▶ **EXERCISE MATERIAL**

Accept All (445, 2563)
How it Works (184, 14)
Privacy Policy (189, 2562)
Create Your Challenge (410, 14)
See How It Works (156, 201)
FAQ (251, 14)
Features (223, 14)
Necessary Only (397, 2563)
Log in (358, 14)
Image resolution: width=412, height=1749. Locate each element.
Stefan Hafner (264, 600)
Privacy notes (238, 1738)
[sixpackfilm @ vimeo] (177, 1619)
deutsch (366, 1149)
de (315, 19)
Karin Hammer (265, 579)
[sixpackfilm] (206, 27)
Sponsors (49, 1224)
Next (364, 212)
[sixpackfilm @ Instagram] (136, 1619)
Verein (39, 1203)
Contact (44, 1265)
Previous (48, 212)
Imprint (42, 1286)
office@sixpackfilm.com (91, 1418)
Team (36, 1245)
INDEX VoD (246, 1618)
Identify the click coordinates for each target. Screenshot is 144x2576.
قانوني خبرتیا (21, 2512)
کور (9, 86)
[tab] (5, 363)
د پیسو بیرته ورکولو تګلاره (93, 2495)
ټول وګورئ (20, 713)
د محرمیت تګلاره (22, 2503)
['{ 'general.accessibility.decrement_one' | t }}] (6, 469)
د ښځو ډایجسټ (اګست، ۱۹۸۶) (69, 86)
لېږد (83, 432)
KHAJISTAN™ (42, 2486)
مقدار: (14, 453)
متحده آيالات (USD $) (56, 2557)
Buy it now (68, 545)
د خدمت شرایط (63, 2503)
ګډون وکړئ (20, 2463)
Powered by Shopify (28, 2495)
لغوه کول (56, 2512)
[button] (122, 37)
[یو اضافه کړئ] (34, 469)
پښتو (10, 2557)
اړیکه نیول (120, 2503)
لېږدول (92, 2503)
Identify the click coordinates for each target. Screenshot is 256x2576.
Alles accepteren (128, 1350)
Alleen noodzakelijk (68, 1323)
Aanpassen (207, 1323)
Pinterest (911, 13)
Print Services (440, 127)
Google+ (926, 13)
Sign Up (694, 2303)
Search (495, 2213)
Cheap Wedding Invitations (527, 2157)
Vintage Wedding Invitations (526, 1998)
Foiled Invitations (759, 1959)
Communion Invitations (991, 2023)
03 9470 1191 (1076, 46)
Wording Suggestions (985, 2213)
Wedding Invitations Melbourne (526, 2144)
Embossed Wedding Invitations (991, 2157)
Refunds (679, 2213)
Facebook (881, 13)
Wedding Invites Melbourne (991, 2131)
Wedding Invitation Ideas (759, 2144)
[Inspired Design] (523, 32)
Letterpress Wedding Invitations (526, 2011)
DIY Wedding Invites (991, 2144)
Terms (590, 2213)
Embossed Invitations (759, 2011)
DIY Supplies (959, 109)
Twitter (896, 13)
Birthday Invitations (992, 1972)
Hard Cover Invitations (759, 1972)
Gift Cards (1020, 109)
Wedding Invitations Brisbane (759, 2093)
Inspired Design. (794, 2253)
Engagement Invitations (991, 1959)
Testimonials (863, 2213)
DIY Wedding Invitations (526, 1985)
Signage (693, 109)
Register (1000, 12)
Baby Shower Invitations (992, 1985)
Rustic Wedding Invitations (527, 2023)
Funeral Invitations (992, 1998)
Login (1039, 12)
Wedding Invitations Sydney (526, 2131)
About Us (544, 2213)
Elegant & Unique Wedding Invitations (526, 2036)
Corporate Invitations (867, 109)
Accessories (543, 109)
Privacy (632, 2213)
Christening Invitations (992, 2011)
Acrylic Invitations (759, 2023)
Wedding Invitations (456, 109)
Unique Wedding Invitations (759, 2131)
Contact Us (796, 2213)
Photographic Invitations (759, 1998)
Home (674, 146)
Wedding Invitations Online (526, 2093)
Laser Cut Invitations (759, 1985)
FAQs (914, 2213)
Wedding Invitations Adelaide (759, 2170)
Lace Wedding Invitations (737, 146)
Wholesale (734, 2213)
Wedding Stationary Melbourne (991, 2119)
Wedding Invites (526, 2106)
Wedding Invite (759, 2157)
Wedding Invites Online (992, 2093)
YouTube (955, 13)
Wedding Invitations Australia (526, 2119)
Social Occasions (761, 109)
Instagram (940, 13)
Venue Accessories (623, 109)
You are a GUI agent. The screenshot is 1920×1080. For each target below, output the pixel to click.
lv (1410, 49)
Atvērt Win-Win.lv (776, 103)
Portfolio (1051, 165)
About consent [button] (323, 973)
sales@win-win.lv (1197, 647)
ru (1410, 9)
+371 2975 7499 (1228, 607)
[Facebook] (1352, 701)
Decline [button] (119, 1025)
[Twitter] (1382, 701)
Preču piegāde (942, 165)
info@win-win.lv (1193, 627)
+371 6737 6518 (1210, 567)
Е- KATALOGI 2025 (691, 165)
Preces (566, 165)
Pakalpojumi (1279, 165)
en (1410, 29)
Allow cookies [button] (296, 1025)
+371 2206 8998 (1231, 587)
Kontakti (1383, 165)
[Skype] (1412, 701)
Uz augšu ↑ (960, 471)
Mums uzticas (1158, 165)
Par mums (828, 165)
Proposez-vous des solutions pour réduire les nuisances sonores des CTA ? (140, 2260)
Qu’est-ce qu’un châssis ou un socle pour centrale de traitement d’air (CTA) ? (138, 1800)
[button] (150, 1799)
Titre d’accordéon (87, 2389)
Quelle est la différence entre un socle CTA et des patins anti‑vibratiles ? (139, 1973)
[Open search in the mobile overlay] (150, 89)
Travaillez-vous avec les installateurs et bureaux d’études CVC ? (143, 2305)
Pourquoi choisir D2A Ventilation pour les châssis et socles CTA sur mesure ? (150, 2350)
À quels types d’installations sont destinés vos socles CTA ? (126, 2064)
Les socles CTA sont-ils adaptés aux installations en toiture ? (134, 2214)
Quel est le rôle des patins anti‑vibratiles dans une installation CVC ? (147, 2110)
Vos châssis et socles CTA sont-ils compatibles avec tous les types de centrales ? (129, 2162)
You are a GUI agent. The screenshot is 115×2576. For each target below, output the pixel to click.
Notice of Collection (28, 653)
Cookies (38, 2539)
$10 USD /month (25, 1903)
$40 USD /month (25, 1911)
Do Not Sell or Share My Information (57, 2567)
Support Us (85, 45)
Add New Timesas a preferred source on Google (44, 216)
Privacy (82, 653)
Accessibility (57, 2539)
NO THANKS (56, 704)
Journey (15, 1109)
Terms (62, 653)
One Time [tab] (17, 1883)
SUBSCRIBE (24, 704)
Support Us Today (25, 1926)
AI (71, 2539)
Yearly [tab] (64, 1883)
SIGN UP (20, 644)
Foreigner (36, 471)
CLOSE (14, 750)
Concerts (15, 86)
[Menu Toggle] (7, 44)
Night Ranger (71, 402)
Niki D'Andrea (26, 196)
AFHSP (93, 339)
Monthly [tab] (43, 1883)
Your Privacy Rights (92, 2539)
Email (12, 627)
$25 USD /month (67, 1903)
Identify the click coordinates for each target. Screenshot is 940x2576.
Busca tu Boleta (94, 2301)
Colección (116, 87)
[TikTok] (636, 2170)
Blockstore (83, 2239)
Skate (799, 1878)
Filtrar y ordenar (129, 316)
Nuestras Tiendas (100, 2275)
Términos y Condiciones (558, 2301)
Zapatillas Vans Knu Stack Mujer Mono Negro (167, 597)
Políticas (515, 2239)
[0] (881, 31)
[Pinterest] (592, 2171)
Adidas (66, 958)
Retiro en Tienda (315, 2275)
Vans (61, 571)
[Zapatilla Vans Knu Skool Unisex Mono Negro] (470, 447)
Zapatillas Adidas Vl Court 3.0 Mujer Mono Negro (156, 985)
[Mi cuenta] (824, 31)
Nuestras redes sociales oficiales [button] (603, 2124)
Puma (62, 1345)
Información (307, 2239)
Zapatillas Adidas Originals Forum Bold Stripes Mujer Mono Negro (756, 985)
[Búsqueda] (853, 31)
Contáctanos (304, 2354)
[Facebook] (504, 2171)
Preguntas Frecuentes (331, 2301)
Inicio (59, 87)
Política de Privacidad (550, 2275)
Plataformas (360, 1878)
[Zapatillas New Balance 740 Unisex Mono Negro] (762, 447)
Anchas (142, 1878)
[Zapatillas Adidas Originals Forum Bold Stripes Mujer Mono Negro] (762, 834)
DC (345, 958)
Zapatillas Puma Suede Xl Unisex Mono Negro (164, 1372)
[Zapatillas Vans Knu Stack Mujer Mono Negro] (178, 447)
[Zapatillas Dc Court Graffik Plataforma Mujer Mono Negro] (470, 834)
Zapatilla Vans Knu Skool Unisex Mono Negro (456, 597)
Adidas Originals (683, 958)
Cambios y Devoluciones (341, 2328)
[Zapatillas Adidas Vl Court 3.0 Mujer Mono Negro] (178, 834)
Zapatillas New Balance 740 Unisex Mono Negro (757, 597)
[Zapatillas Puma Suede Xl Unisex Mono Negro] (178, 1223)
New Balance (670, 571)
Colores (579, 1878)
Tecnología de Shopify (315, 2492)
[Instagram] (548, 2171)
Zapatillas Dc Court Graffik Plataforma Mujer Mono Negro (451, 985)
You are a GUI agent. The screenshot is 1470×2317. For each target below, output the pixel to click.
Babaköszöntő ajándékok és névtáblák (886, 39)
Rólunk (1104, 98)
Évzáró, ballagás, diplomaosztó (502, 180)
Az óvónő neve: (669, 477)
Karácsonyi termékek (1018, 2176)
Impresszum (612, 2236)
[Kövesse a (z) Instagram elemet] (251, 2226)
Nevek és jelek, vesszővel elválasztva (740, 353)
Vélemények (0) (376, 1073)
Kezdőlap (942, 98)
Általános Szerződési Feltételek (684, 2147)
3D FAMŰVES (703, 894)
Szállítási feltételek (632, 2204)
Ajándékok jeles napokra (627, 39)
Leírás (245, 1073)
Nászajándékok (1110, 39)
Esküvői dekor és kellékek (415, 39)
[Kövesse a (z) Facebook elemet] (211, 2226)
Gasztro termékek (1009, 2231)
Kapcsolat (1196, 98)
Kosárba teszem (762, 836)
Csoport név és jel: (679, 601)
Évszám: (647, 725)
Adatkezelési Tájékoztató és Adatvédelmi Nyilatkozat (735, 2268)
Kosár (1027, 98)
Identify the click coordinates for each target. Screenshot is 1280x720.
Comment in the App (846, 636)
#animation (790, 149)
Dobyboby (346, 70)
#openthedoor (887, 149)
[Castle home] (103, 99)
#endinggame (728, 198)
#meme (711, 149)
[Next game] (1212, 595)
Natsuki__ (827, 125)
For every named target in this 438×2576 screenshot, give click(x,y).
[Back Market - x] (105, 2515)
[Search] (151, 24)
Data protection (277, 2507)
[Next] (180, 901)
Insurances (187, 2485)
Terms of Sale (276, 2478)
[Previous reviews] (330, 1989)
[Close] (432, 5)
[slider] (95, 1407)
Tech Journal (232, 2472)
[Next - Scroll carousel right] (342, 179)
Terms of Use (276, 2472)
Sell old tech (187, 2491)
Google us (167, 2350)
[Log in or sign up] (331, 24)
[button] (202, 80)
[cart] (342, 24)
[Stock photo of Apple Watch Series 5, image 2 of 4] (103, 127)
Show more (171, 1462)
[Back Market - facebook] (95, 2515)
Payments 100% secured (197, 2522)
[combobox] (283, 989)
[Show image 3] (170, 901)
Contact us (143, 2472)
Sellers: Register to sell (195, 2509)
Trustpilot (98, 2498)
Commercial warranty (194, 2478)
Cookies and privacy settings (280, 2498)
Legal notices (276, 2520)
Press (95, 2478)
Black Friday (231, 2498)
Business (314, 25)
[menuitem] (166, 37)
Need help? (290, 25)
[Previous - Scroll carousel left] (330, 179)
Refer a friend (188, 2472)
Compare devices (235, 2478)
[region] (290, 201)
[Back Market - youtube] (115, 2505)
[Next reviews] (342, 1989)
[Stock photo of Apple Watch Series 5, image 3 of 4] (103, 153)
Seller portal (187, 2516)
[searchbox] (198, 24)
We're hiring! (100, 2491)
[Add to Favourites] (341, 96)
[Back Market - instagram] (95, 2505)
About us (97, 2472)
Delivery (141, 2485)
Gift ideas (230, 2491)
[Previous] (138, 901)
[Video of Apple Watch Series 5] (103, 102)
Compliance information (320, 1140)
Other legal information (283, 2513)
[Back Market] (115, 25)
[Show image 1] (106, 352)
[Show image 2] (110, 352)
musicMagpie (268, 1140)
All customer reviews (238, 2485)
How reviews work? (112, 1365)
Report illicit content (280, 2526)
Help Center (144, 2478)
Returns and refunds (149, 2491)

▶ **WORK INSTRUCTIONS**
Which lines above run from the one containing "Ajándékok jeles napokra (627, 39)" down to the one containing "Kosár (1027, 98)"? Repeat exactly those, both ends included, and nothing else.

▶ **EXERCISE SOLUTION**
Ajándékok jeles napokra (627, 39)
Leírás (245, 1073)
Nászajándékok (1110, 39)
Esküvői dekor és kellékek (415, 39)
[Kövesse a (z) Facebook elemet] (211, 2226)
Gasztro termékek (1009, 2231)
Kapcsolat (1196, 98)
Kosárba teszem (762, 836)
Csoport név és jel: (679, 601)
Évszám: (647, 725)
Adatkezelési Tájékoztató és Adatvédelmi Nyilatkozat (735, 2268)
Kosár (1027, 98)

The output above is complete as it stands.